472
submitted 1 week ago* (last edited 1 week ago) by siriusmart@lemmy.world to c/programmer_humor@programming.dev

made in gimp, with <3

Context for actual rust programmersI was having massive beef with the rust compiler yesterday, every cargo check takes 20 seconds.

And then look at the three functions below, only one of them are Send, if you know why, please let me know.

(Note: value that is not Send cannot be held across an await point, and Box is not Send)

async fn one() {
    let res: Result<(), Box<dyn Error>> = do_stuff();
    if let Err(err) = res {
        let content = err.to_string();
        let _ = do_stuff(content).await;
    }
}

async fn two() {
    let res: Result<(), Box<dyn Error>> = do_stuff();
    let content = if let Err(err) = res {
        Some(err.to_string())
    } else {
        None
    };
    drop(res);
    if let Some(content) = content {
        let _ = do_stuff(content).await;
    }
}

async fn three() {
    let content = {
        let res: Result<(), Box<dyn Error>> = do_stuff();
        if let Err(err) = res {
            Some(err.to_string())
        } else {
            None
        }
    };
    if let Some(content) = content {
        let _ = do_stuff(content).await;
    }
}

you are viewing a single comment's thread
view the rest of the comments
[-] Object@sh.itjust.works 112 points 1 week ago* (last edited 1 week ago)
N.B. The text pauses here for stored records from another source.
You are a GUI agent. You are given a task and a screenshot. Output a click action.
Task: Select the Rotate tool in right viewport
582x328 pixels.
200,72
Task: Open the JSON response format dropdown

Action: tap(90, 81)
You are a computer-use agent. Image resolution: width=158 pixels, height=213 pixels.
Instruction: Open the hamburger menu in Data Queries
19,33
Rust output is bad? I feel like it's one of the best in terms of telling you where you got things wrong. Nix output when you accidentally get infinite recursion is so bad.
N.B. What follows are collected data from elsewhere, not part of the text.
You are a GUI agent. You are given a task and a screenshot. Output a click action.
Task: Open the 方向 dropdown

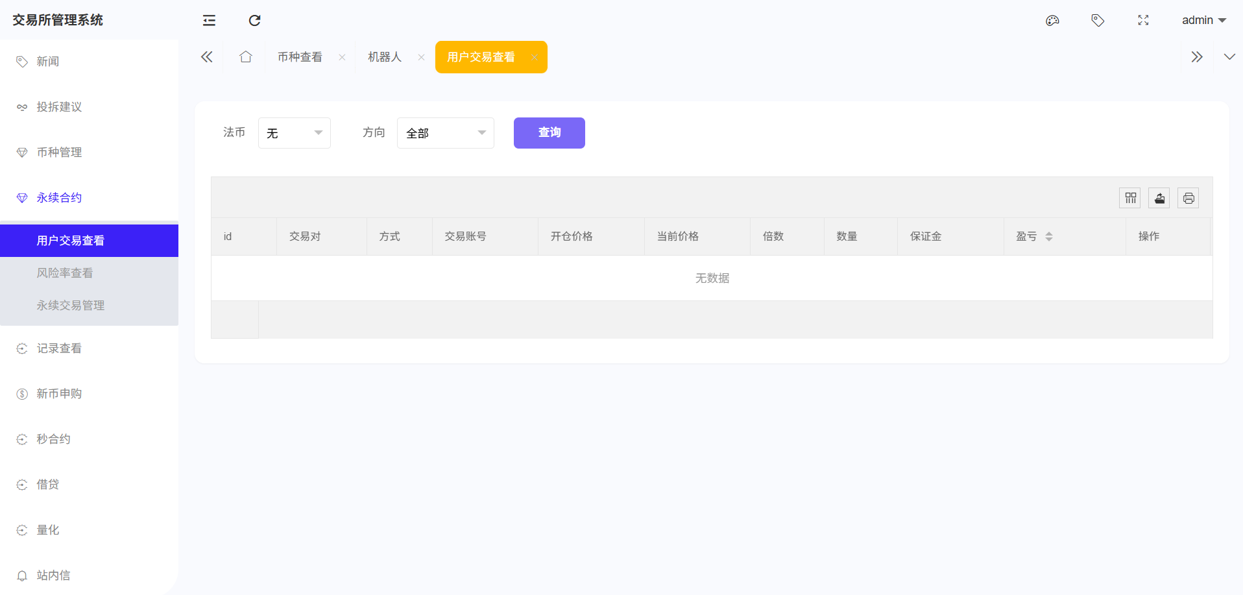446,133
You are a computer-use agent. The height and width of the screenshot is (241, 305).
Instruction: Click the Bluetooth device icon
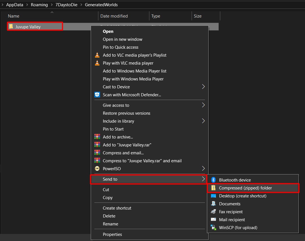click(x=214, y=180)

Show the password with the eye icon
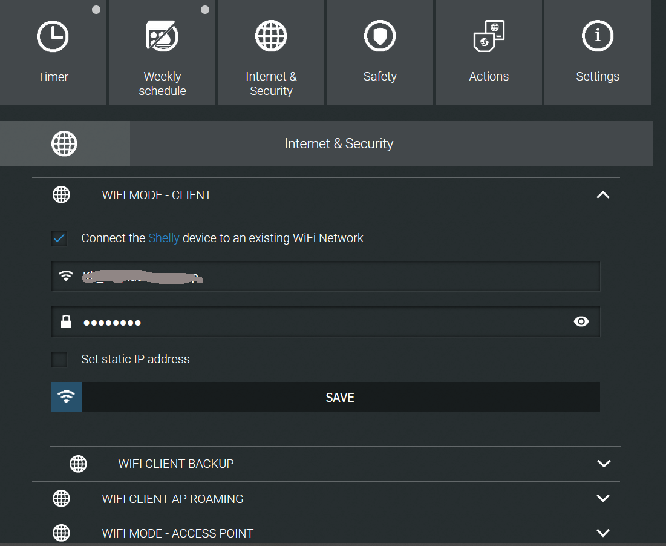(581, 321)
Come to think of it, Nix fits all three better than Rust.

[-] tatterdemalion@programming.dev 42 points 1 week ago

People who've never used Rust or only used it once and couldn't grok it like to meme that Rust is bad to cope.

[-] firelizzard@programming.dev 1 points 1 week ago

Yes, preferring a language that’s easy to read and therefore easy to maintain over a language like Rust is definitely coping 🙄

[-] WhyJiffie@sh.itjust.works 24 points 1 week ago

preferring Rust over Rust? what do you mean?

do you think loosely typed python is easy to read and maintain?

[-] firelizzard@programming.dev 4 points 6 days ago
[-] edinbruh@feddit.it 10 points 6 days ago* (last edited 6 days ago)

Yeah, like, who would ever want to

stuff1()?.map(stuff2);

It's much better to just:

err, value = stuff1();
if err == nil 
    return err, nil;
if value != nil
    stuff2(value);

And you might even:

for a in vec {
    vec[a]
}
[-] firelizzard@programming.dev 4 points 6 days ago

I totally agree, that Go snippet is absolutely more maintainable. Though you forgot the curly braces and the semicolons are unnecessary.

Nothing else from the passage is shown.